TOKYO — A l’heure où les bars éteignent leurs néons dans le quartier de Ginza, la journée commence au marché voisin de Tsukiji, au son de la cloche annonçant dès l’aube les premières ventes à la criée de thons.
Réunis dans un vieil entrepôt du plus grand marché aux poissons du monde — Tsukiji, sur la baie de Tokyo, est grand comme 40 stades de football — des adjudicateurs égrènent les enchères d’une voix forte, attribuant au plus offrant des centaines de thons frais et congelés.
A côté, des poissonniers armés de couteaux longs comme des sabres découpent avec précision des tranches de viande rouge, alors que des chariots se croisent dans un ballet incessant le long des allées étroites.
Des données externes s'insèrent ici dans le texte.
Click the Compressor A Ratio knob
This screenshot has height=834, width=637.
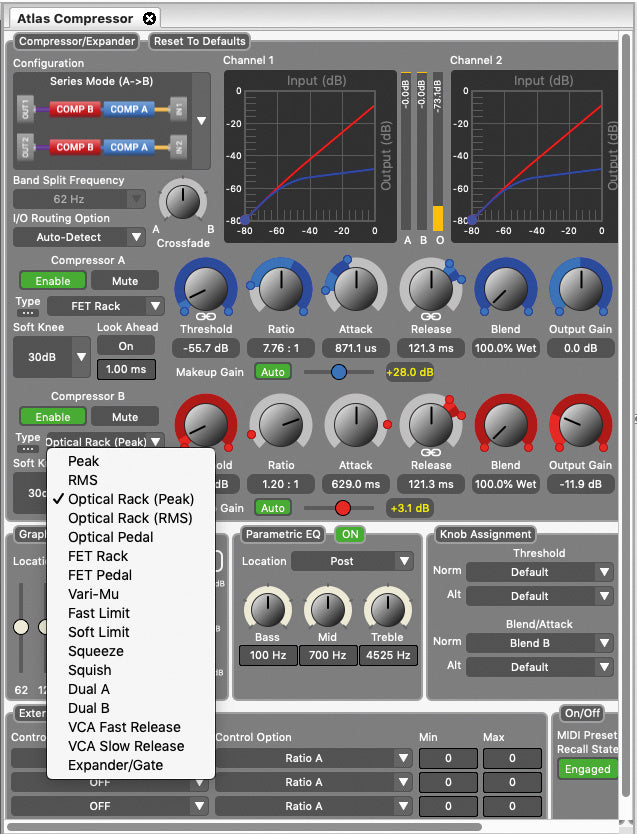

Chaque jour, le célèbre marché livre plus de 2.000 tonnes de poissons et coquillages, de 500 variétés différentes, aux dizaines de milliers de restaurants de sushi, de sashimi et aux commerces du grand Tokyo. Mais ses énormes thons rouges, qui font le délice des gourmets japonais et la joie des touristes étrangers, pourraient un jour disparaître des étals.
La décision sera prise lors de la réunion qui se tient à Doha jusqu’au 25 mars, de la CITES, l’organisation affiliée à l’ONU chargée de la protection des espèces en danger.
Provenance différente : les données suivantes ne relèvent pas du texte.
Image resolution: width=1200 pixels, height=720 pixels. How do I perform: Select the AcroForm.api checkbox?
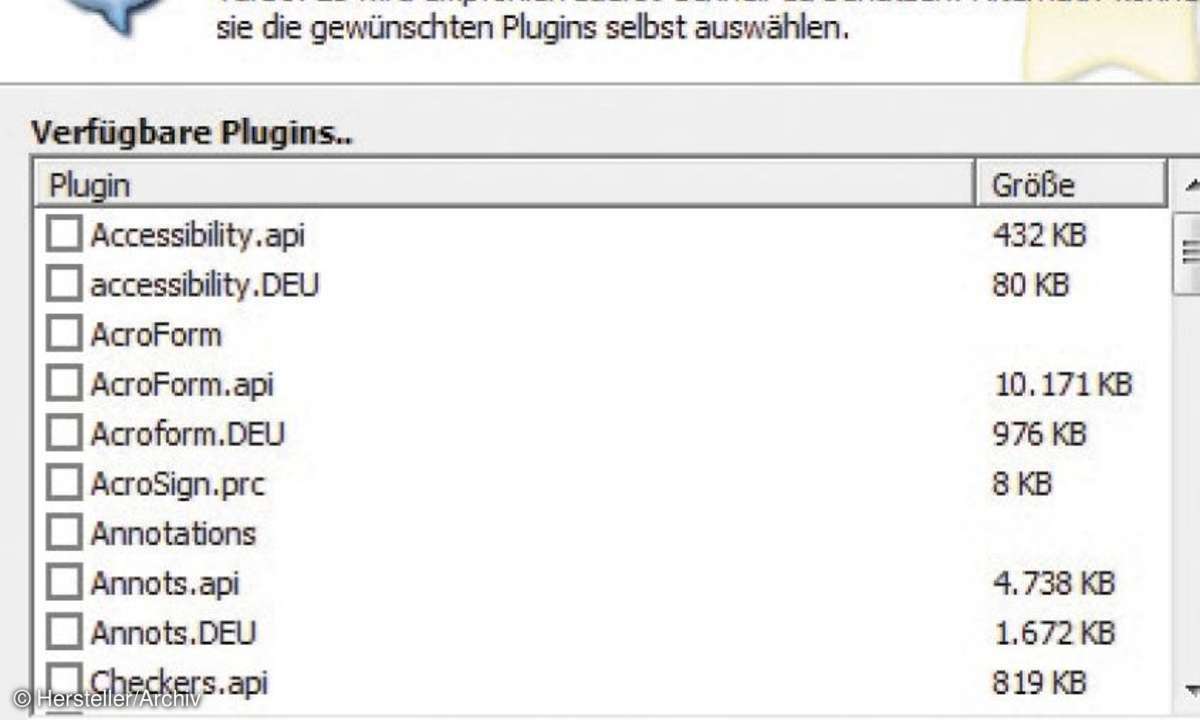(x=64, y=384)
Une interdiction du commerce du thon rouge pêché dans l’Atlantique et en Méditerranée pourrait bien être votée à cette occasion, si les deux tiers des membres présents suivent la recommandation des Etats-Unis et de l’Union européenne.
« Je ne peux imaginer des sushi sans thon », déclare Ayaka Mimura, une étudiante de 21 ans, rencontrée sur le marché de Tsukiji. « Bien sûr que je suis contre la surpêche. Mais une interdiction soudaine et totale, ça me dérange. On mange juste du poisson comme d’autres mangent du boeuf », proteste-t-elle.
Le Japon, qui consomme les trois quarts du thon rouge pêché dans le monde, juge trop sévère une interdiction du commerce international et n’écarte pas la possibilité de s’y soustraire si elle est décrétée.
« C’est tout à fait injuste de traiter les thons comme on le fait pour les lions, les tigres et les éléphants », réplique Yuichiro Harada, un responsable d’un groupe d’influence prônant une pêche « responsable ».
« Contrairement à ces espèces, le thon peut porter des centaines de millions d’oeufs et est reconnu internationalement comme un produit d’alimentation commercial », souligne-t-il.
Le thon rouge, connu sous le nom de « kuro maguro » (thon noir) en japonais, est le plus grand des thonidés et très apprécié par les amateurs de sushi et sashimi.
Un sushi d' »otoro », la partie la plus grasse du ventre du poisson, peut atteindre 2.000 yens (16 euros) dans certains restaurants de luxe de Tokyo.
Le gouvernement japonais se veut rassurant et affirme que même en cas d’interdiction, le thon ne disparaîtra pas du jour au lendemain des comptoirs.
Quelque 20.000 tonnes de thon rouge congelé sont stockées dans l’archipel et 25.000 tonnes sont capturées chaque année dans le Pacifique, contre 19.000 tonnes importées annuellement d’Atlantique.
L’Agence des pêcheries craint toutefois que l’interdiction s’étende aux autres zones de pêche.
« Nous ne sommes pas optimistes sur cette réunion », confie Hisashi Endo, un des responsable de l’Agence. « Nous avons peur que ses décisions soient ensuite appliquées au Pacifique et à d’autres océans ».